#### What you will do:
Please recast everything from the start of the records down to the line containing "Looking at the" as a Markdown table with the columns Row and Line. Number each line in Row, put its text in Line, and leave out blank lines.

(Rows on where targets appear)

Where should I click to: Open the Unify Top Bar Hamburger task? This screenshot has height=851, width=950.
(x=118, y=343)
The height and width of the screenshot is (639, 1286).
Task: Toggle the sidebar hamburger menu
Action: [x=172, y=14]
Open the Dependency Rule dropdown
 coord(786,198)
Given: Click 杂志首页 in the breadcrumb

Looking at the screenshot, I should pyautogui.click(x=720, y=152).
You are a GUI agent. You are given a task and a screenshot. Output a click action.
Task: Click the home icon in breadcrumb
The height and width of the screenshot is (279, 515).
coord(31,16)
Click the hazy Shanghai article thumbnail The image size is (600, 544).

#### Output:
| Row | Line |
|---|---|
| 1 | Where should I click to: Open the Unify Top Bar Hamburger task? This screenshot has height=851, width=950. |
| 2 | (x=118, y=343) |
| 3 | The height and width of the screenshot is (639, 1286). |
| 4 | Task: Toggle the sidebar hamburger menu |
| 5 | Action: [x=172, y=14] |
| 6 | Open the Dependency Rule dropdown |
| 7 |  coord(786,198) |
| 8 | Given: Click 杂志首页 in the breadcrumb |
| 9 | Looking at the screenshot, I should pyautogui.click(x=720, y=152). |